Recast the listing lines between the one holding "This screenshot has height=851, width=636." and the one holding "will tap(895, 384).", inclusive, as a Markdown table with columns "Row" and "Line", leaving out blank lines.

◆ EXERCISE INPUTS ◆
================================
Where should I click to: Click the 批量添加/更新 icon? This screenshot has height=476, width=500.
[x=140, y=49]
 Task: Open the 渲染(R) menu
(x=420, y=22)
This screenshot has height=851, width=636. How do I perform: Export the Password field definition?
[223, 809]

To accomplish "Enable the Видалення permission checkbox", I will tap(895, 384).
================================
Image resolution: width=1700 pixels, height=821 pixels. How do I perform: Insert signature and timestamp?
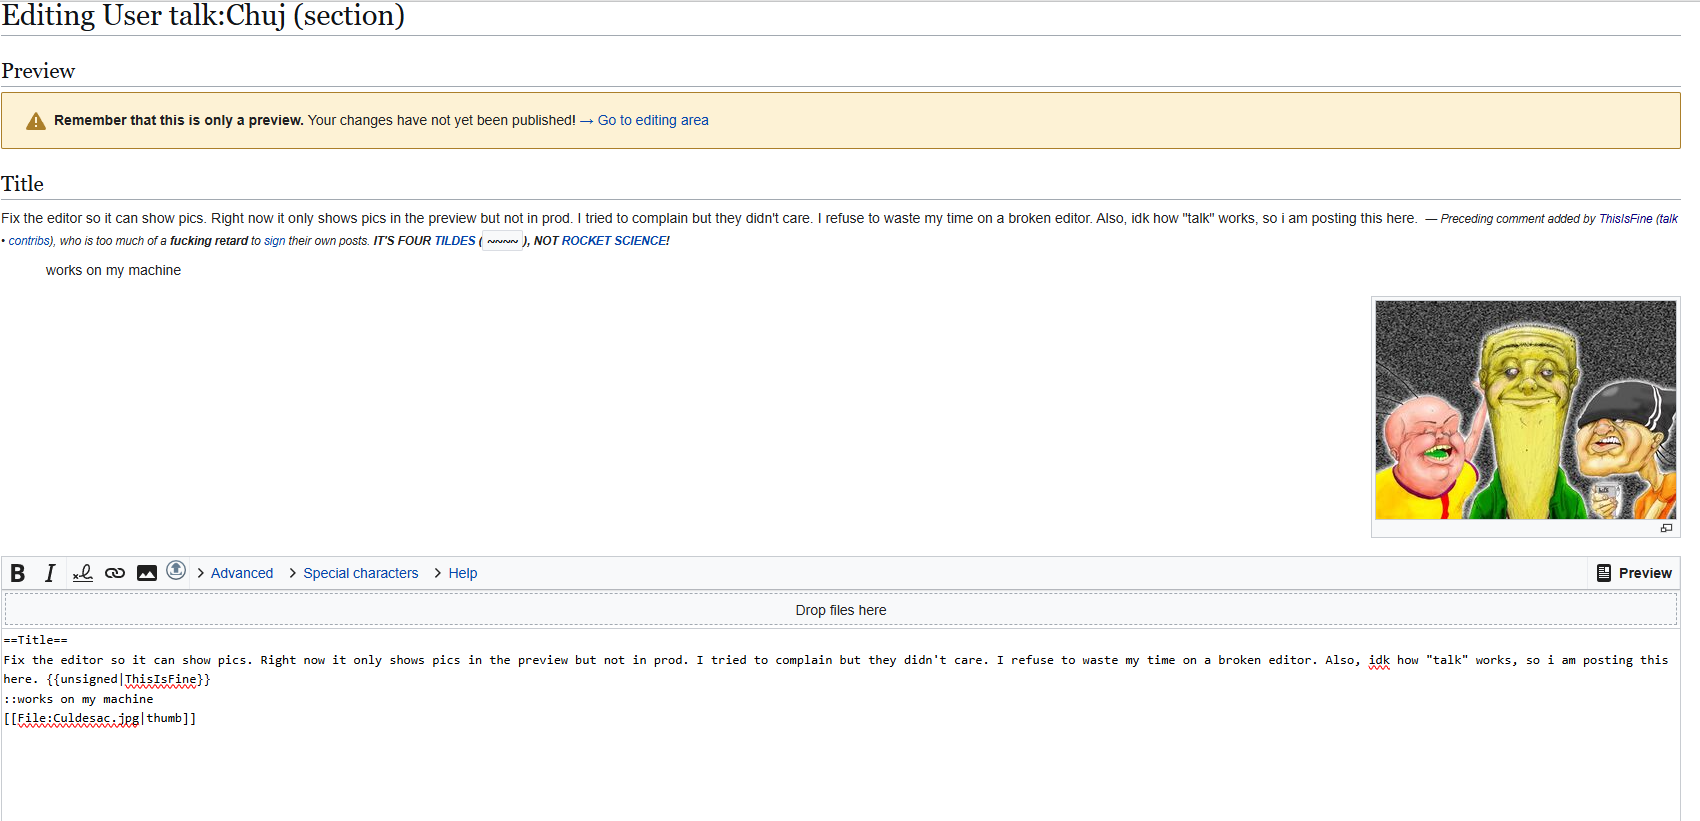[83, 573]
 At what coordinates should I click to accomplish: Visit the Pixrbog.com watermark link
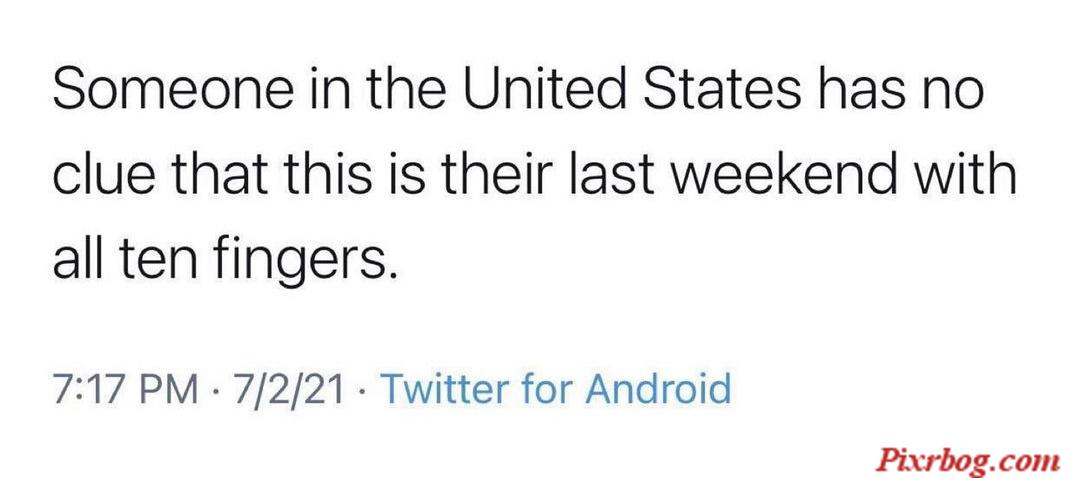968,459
================================
◆ ANSWER TO THE TASK ◆
| Row | Line |
|---|---|
| 1 | This screenshot has height=851, width=636. How do I perform: Export the Password field definition? |
| 2 | [223, 809] |
| 3 | To accomplish "Enable the Видалення permission checkbox", I will tap(895, 384). |